### Exercise goal
Reproduce the rows from the line containing "Select general 华佗 from the list" through the line containing "coord(1364,69)", swapping "muted" for "silenced" and leaving everything else unchanged.
↓↓↓
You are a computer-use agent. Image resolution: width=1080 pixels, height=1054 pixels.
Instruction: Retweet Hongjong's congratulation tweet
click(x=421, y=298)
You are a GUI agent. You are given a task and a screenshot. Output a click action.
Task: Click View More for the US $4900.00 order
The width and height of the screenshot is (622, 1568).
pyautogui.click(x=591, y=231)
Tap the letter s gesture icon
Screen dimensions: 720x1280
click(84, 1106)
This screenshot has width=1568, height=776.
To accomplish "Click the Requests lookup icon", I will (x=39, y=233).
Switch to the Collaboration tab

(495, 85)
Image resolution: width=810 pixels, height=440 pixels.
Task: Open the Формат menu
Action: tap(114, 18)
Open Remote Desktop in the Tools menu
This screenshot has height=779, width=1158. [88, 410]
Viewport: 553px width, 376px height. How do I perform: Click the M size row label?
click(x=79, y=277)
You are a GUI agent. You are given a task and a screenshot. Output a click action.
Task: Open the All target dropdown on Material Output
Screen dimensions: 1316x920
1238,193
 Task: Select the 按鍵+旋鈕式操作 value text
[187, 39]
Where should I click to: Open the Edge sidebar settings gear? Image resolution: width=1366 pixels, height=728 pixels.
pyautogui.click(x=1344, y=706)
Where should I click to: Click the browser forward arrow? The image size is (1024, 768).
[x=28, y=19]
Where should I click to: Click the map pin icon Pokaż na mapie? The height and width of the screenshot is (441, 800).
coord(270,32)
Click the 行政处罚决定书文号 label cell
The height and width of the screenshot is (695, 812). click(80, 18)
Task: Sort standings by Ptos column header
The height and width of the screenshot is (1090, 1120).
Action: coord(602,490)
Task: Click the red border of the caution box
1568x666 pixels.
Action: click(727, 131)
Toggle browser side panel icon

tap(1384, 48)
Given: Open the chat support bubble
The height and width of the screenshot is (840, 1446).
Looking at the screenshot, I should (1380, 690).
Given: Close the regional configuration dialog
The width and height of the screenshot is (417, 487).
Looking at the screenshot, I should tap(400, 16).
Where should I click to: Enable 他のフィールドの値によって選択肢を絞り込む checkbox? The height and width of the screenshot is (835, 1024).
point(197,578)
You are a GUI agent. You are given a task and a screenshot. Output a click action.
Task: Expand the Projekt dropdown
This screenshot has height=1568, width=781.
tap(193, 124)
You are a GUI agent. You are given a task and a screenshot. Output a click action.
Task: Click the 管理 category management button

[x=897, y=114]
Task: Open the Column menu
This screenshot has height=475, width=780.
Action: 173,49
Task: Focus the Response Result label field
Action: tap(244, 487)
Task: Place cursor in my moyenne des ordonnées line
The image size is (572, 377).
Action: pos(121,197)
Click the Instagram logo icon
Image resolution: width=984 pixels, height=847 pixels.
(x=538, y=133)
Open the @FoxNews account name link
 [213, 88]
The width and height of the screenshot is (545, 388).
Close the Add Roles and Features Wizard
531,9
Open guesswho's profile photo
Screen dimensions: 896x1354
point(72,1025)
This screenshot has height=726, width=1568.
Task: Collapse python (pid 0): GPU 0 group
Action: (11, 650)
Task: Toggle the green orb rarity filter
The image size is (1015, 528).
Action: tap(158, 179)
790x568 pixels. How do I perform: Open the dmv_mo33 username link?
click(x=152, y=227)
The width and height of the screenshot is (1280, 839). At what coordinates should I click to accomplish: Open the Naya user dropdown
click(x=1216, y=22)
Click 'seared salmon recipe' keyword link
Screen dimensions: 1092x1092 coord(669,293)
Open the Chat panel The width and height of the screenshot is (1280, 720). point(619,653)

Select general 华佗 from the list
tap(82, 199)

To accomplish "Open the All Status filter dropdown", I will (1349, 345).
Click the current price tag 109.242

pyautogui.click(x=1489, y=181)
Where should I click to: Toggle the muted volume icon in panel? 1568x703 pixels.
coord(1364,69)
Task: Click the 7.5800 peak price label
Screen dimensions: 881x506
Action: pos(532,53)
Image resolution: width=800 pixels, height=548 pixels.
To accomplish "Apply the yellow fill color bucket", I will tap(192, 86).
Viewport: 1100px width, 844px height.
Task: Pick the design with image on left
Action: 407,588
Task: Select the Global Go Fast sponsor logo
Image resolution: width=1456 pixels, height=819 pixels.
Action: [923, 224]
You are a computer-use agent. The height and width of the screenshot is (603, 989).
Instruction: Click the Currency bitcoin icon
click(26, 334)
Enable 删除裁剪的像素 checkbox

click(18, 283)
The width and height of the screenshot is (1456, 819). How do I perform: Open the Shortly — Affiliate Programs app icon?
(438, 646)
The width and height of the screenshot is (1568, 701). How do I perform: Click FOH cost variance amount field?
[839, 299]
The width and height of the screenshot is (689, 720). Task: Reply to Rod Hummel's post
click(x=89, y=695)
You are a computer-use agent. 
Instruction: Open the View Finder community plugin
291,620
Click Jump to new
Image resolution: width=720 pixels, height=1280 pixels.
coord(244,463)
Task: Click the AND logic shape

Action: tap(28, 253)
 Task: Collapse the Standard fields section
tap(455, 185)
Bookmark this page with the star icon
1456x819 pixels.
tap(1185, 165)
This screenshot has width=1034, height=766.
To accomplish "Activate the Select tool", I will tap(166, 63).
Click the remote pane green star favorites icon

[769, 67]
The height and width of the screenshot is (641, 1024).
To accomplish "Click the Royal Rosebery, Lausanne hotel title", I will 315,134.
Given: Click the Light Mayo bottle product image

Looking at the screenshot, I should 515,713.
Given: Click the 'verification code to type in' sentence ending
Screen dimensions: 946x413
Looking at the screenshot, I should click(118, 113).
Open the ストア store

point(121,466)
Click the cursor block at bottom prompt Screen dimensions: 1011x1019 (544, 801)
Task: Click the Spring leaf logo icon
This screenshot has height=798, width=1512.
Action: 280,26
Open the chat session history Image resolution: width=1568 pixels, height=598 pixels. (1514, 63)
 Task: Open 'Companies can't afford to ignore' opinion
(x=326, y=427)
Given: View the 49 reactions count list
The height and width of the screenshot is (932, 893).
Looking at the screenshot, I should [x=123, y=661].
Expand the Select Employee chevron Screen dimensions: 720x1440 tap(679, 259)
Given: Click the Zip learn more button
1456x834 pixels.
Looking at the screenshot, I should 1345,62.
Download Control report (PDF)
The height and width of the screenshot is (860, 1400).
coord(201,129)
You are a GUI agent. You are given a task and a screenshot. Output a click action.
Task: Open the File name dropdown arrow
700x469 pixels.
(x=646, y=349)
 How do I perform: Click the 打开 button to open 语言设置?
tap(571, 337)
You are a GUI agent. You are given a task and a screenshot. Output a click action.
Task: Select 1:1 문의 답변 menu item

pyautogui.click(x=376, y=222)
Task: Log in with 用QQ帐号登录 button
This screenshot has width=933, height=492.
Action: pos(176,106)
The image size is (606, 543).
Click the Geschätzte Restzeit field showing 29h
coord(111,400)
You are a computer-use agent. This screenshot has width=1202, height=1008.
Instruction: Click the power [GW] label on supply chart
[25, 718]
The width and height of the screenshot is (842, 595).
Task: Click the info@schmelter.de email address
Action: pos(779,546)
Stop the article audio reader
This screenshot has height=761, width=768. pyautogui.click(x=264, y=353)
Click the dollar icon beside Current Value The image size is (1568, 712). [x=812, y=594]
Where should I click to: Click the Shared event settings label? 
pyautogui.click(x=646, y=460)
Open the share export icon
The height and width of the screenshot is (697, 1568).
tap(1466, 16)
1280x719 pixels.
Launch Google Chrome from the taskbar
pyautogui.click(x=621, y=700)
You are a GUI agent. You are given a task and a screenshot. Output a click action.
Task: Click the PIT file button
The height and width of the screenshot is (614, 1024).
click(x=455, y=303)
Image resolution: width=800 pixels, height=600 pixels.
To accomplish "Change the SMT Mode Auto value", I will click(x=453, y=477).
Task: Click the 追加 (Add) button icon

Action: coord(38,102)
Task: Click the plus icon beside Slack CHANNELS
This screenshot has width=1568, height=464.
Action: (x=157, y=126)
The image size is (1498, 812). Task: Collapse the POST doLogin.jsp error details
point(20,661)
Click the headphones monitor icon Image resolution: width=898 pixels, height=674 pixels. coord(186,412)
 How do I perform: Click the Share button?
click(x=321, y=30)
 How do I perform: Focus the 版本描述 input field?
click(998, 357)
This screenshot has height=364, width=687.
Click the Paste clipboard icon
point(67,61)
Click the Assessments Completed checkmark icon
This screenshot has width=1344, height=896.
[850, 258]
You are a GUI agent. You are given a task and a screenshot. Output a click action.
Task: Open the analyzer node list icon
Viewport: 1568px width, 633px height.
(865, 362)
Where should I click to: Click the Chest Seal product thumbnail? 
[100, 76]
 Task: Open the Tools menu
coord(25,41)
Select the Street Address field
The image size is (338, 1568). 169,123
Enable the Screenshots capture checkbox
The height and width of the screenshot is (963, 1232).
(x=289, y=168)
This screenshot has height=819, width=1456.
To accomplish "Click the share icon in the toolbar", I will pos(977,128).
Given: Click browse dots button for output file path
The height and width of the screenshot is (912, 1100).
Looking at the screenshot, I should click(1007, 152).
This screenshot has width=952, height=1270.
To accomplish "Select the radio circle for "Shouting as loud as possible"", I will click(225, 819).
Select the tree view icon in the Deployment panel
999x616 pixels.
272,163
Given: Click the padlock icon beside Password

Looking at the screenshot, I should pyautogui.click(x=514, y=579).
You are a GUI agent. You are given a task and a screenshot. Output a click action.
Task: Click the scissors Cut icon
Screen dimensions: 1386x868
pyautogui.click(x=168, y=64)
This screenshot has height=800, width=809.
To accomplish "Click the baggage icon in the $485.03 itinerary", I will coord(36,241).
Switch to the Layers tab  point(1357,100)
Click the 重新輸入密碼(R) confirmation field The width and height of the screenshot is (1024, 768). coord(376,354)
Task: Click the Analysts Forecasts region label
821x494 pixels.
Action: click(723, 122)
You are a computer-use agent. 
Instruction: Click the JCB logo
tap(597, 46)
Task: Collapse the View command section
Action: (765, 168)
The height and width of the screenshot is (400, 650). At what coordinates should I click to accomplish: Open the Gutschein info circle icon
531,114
↑↑↑
### Result for this task
Select general 华佗 from the list
tap(82, 199)

To accomplish "Open the All Status filter dropdown", I will (1349, 345).
Click the current price tag 109.242

pyautogui.click(x=1489, y=181)
Where should I click to: Toggle the silenced volume icon in panel? 1568x703 pixels.
coord(1364,69)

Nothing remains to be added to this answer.